**Description of the task**.
Write the records below out again exactly as given, with no images.

········

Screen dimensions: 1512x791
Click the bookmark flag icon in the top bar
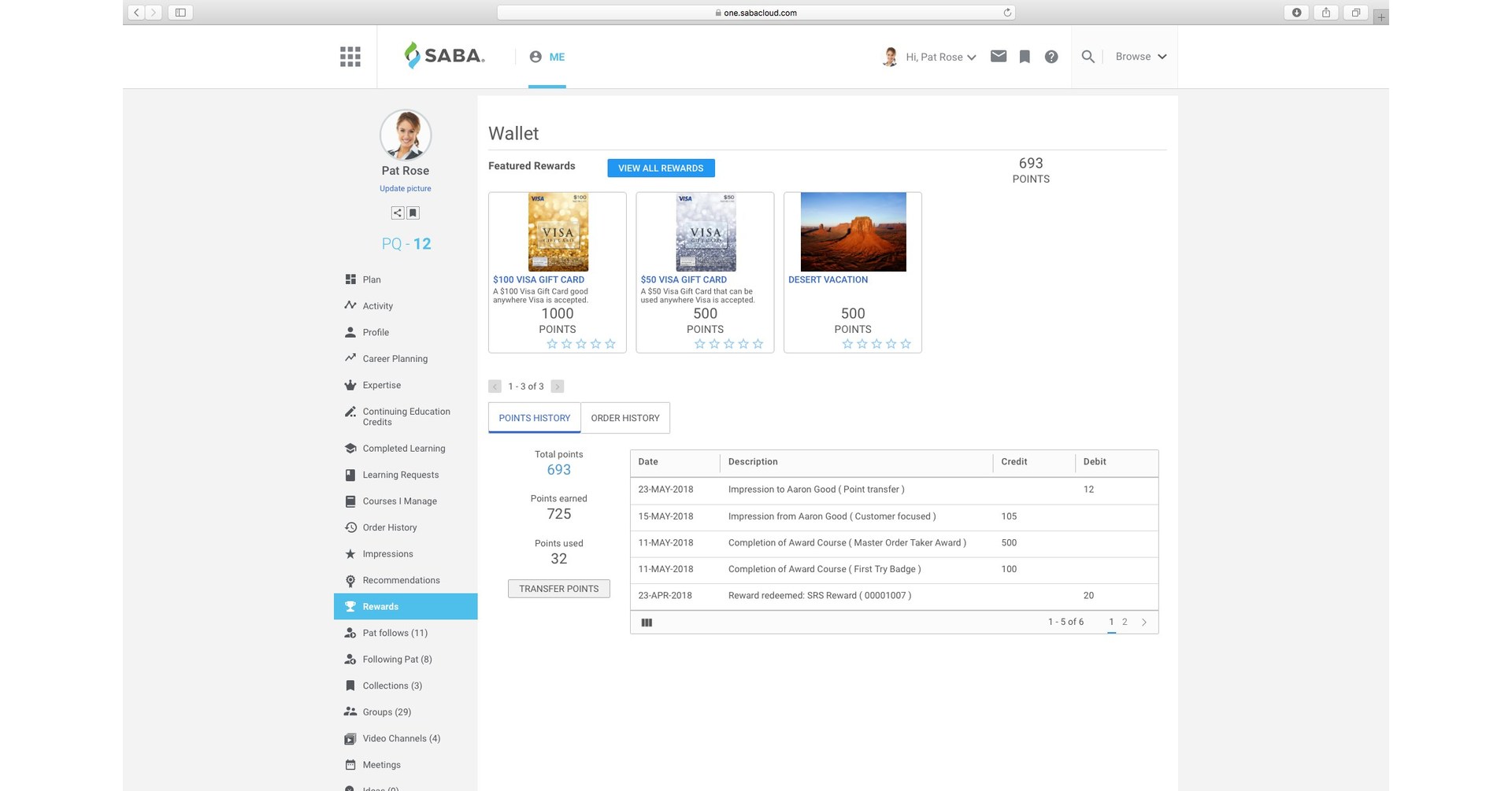[x=1025, y=56]
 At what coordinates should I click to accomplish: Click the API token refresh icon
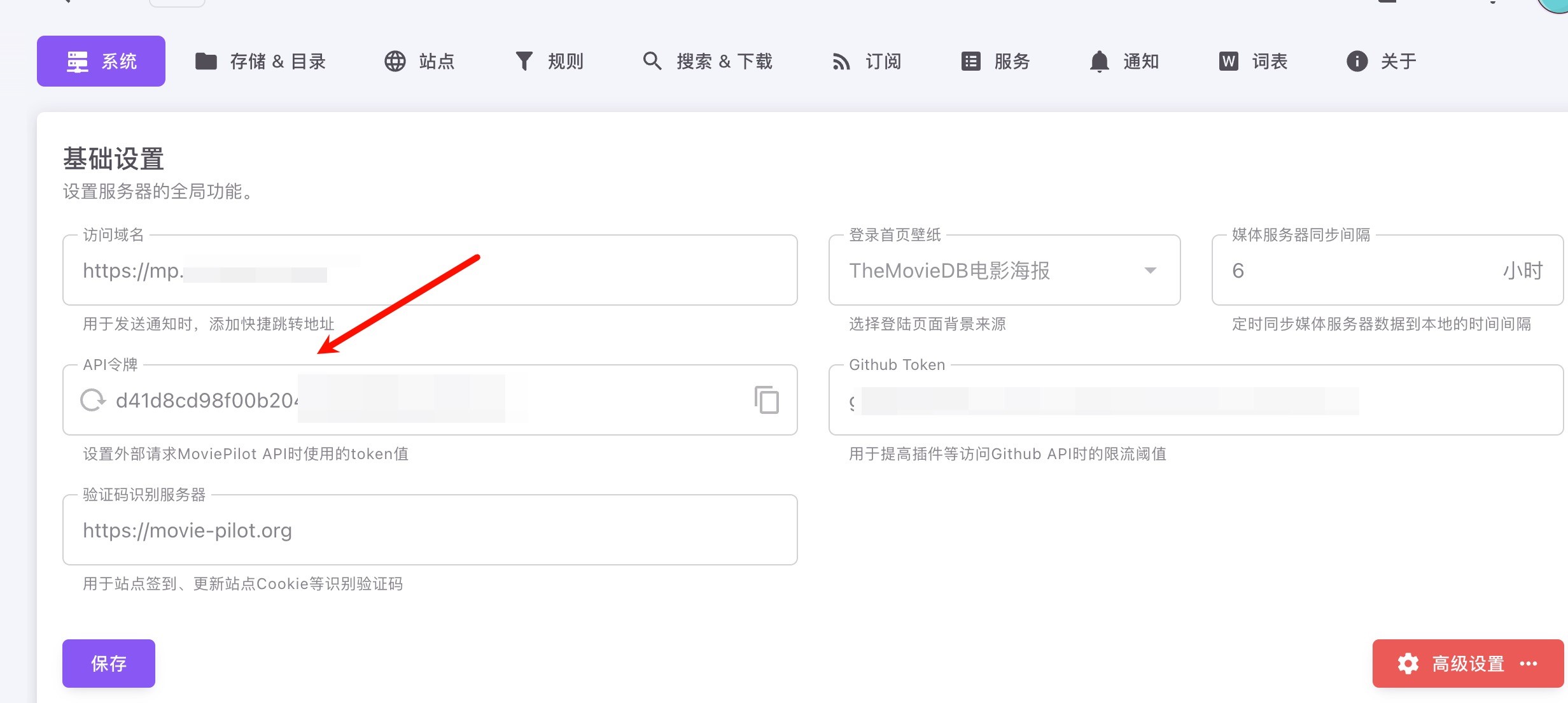93,400
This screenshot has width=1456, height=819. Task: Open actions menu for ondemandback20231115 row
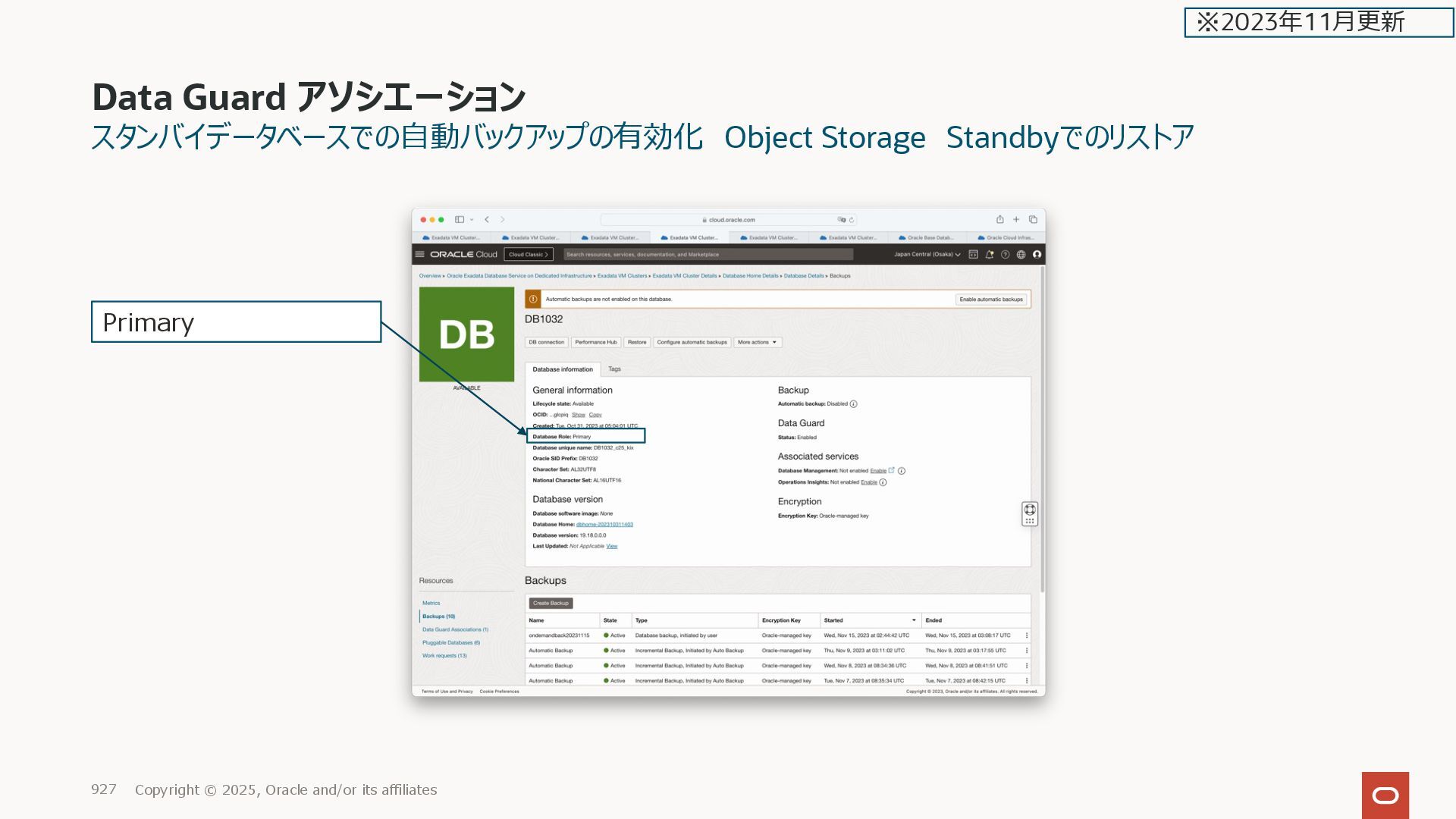tap(1027, 635)
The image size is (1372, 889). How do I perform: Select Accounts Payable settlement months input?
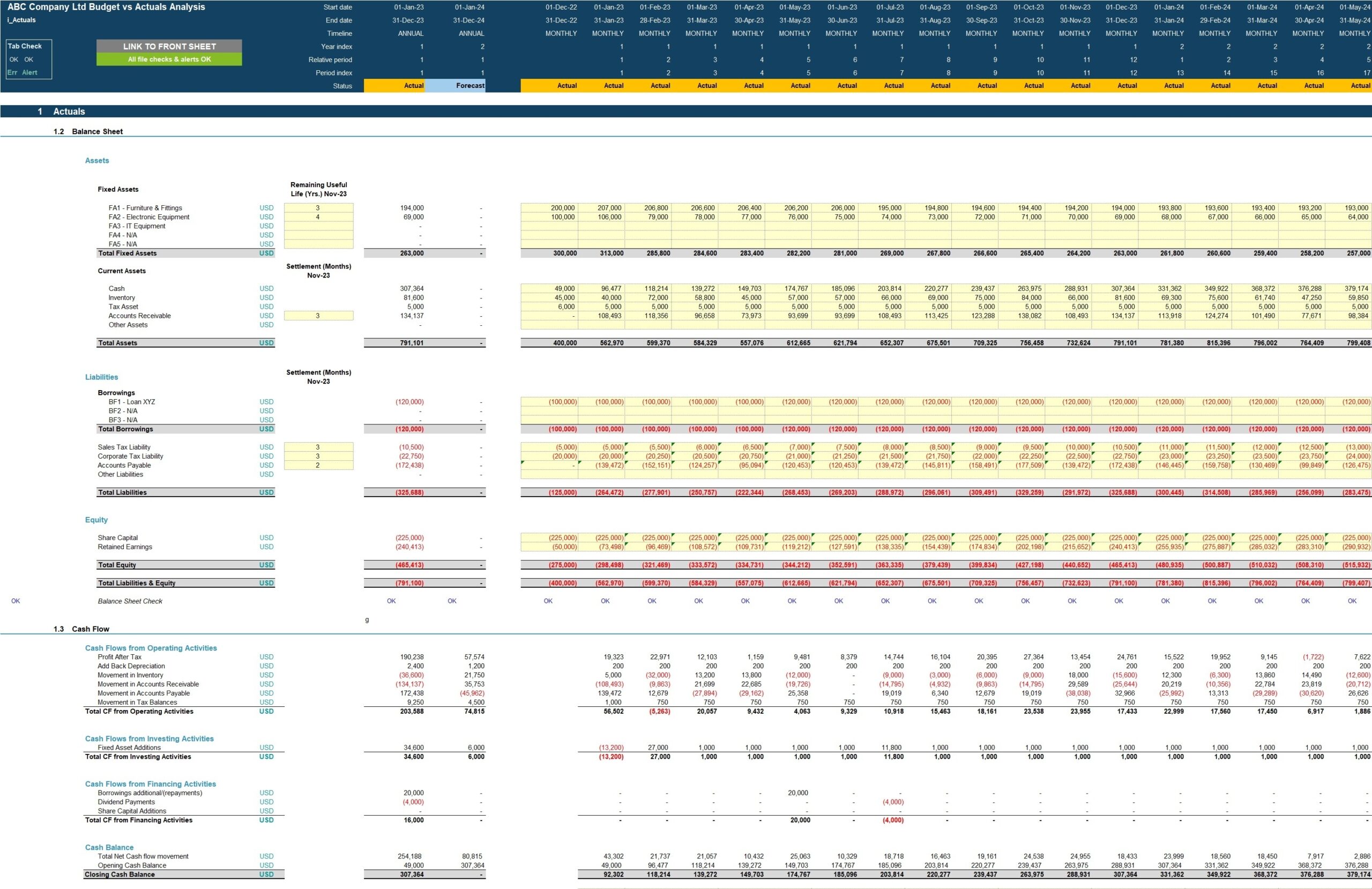tap(318, 465)
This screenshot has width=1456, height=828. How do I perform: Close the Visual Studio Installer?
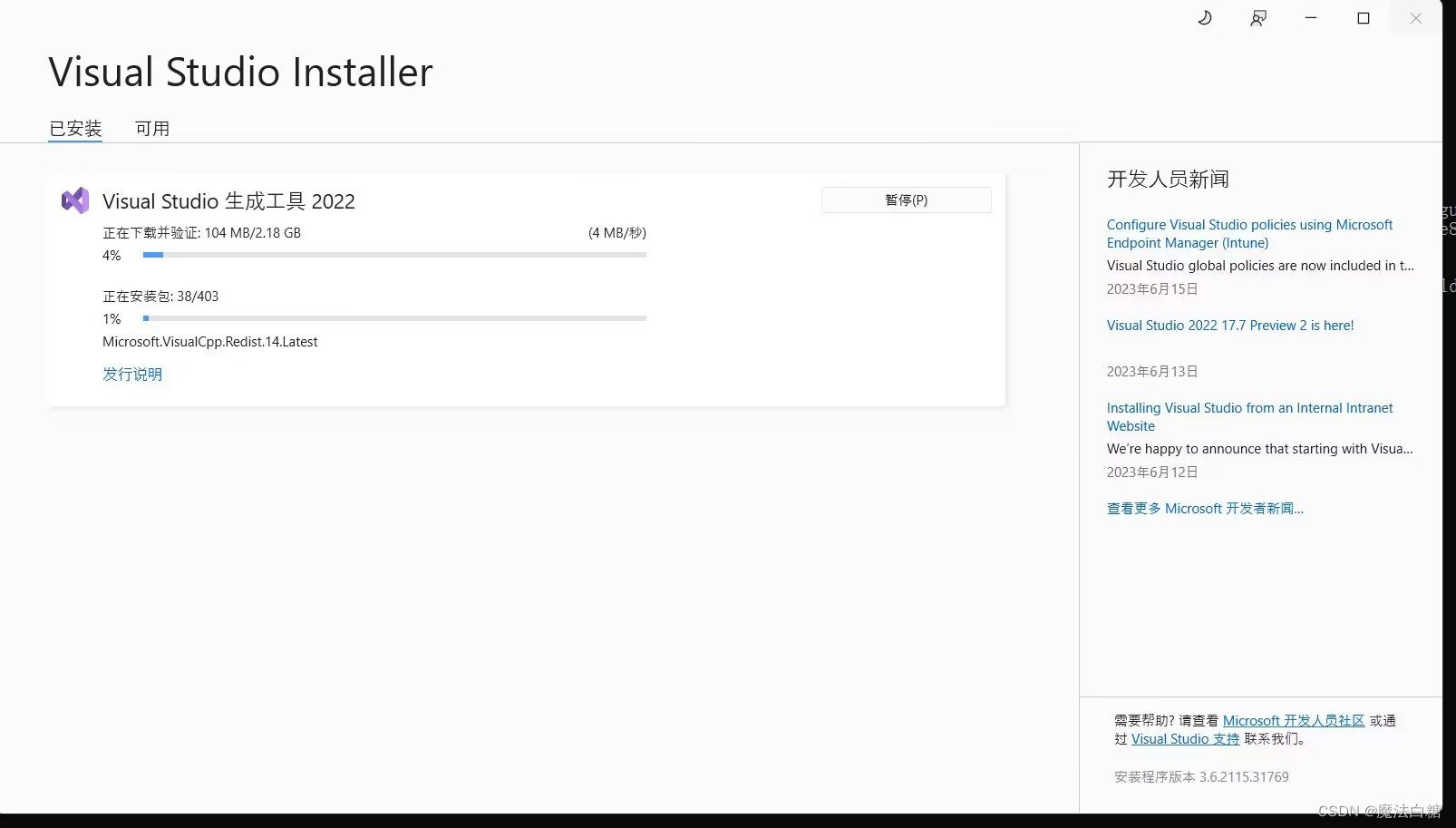click(x=1414, y=17)
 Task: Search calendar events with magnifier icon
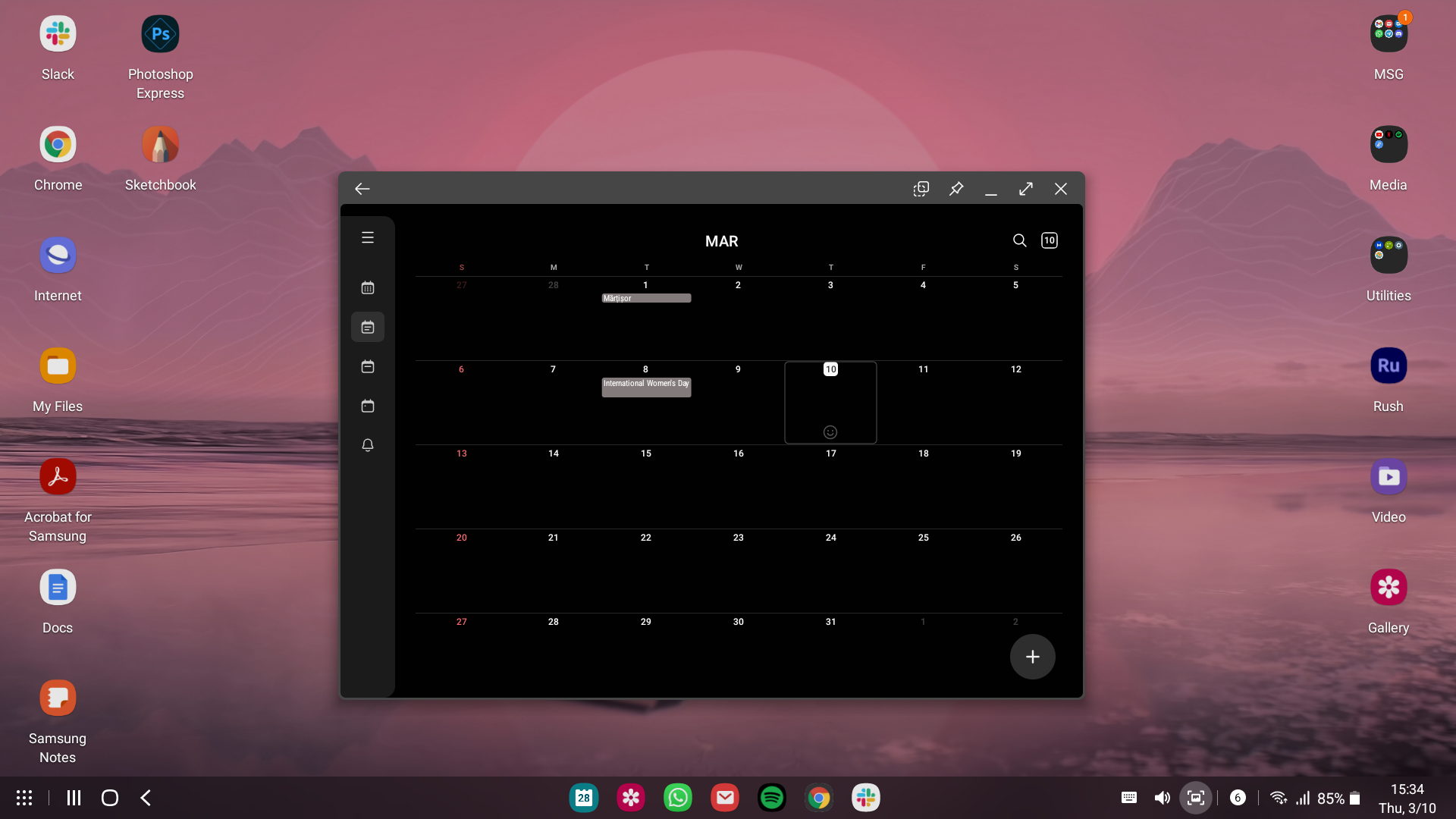[x=1019, y=240]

········

**Solution for this exercise**.
Screen dimensions: 1512x791
Click the bookmark flag icon in the top bar
[x=1025, y=56]
 At what coordinates should I click to accomplish: Click the API token refresh icon
93,400
This screenshot has width=1456, height=819. Task: Open actions menu for ondemandback20231115 row
tap(1027, 635)
The image size is (1372, 889). How do I perform: Select Accounts Payable settlement months input?
tap(318, 465)
This screenshot has width=1456, height=828. How do I perform: Close the Visual Studio Installer?
click(x=1414, y=17)
 Task: Search calendar events with magnifier icon
[x=1019, y=240]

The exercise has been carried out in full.